- Born: 22 January 1916 Bishop Auckland, England
- Died: 16 July 1967 (aged 51) Edinburgh, Scotland
- Other names: Elsie Gardner
- Occupations: nurse, academic
- Employer(s): British Red Cross, National Health Service, University of Edinburgh
- Known for: first Director of the Nursing Studies Unit, University of Edinburgh
- Spouse: William Gardner

= Elsie Stephenson =

British nurse and relief worker

Elsie Stephenson (22 January 1916 – 16 July 1967) was an English nurse and the first Director of the Nursing Studies Unit at the University of Edinburgh. The Unit was founded in 1956 and was the first university department of nursing in the UK.

== Early life ==
Stephenson was the only daughter, and the youngest of the four children, of Ethel (née Watson) and Henry Walker Stephenson, a farmer. She was born at Crawleas Farm, Merrington, in Bishop Auckland, County Durham. Her father's death in 1918 in the influenza pandemic has been cited as her motivation for becoming a nurse.

From 1926 to 1933, Stephenson attended Newmarket Grammar School. Stephenson failed her final school examinations and did not graduate from university.

On leaving school, Stephenson became a member of the Newmarket branch of the Red Cross.

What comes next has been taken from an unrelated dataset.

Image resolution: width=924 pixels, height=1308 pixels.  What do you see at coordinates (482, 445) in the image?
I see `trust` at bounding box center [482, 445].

She began her General Nurse training at West Suffolk Hospital in Bury St Edmunds.

== Career ==
When she had completed her nursing training with the British Red Cross, Stephenson worked overseas with the Red Cross before and after World War II. This included working with Yugoslavian refugees in Egypt, in Italian refugee camps, in a mobile hospital for displaced Yugoslavian refugees in Germany and on an advisory board for child welfare in post-war Berlin.

From 1947 to 1948, Stephenson held a Florence Nightingale Scholarship for the study of public health administration at the University of Toronto.

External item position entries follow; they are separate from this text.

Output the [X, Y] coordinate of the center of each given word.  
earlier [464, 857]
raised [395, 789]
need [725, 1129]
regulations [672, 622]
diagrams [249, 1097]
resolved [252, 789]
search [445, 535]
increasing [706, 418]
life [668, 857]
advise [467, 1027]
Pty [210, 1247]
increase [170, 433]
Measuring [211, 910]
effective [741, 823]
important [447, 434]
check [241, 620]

Stephenson also worked in the American zone in Germany for the Red Cross and went on to work in Singapore, North Borneo, Brunei and Sarawak. The Glasgow Herald reported that, here, she was the first white woman to have been seen in one community and she delivered a baby to a 'headhunter' in another.

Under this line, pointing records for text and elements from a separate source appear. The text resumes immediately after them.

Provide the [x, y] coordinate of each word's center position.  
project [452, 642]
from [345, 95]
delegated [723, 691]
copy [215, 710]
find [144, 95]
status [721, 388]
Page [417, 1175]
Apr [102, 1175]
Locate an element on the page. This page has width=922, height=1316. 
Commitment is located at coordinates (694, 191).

After leaving the Red Cross, she assumed the position of County Nursing Officer for East Suffolk in 1948; this was at the beginnings of the NHS. This was followed by a position in community nursing in Newcastle upon Tyne in 1950. Here, Stephenson participated in a research project which was published in 1956 as the Jameson Report, "An Enquiry into Health Visiting" - the report led to reform within health visiting. The Jameson Report had a particular focus on maternal mental health.

Her appointment as founding Director of the Nursing Studies Unit at the University of Edinburgh in June 1956 shocked members of the Scottish nursing community due to her lack of university education and teaching experience. Gladys Beaumont Carter who had an academic and nursing background had undertaken the research that led to the creation of the unit but she had become ill that year.

In her post as Director, Stephenson oversaw a new training scheme that expected students to graduate in an arts or humanities discipline before taking their nursing qualification. In 1964, a degree programme in Nursing was established, as well as a school for overseas students, which was supported by the World Health Organization.

Stephenson supervised nursing students including Annie Altschul (co-supervised with Henry Walton), whose MSc thesis was completed in 1967, and her influence was acknowledged by Audrey John.

== Family life ==
On 14 November 1964, Stephenson married William Henry Gardner, son of the printer, William John Gardner. Stephenson and Gardner met at the Stockholm Red Cross conference in August 1948.

== Death==
Stephenson died of lung cancer on 16 July 1967, in City Hospital, Edinburgh. Her body was donated to medical research and her remains were buried at Walthamstow.

== Legacy ==
Stephenson has been described as having 'established nursing as a serious academic subject in one of our oldest and most distinguished universities'.

Within days of Stephenson's death in 1967, the University of Edinburgh set up the Special (Elsie Stephenson) Nursing Studies Fund, with the aim of developing the work of the Department of Nursing Studies at the university. The University of Edinburgh hosts an annual Elsie Stephenson Memorial Lecture, which celebrates the work of Stephenson.

Eight years after Stephenson's death a launch called 'The Elsie Stephenson' was blessed in Kuching.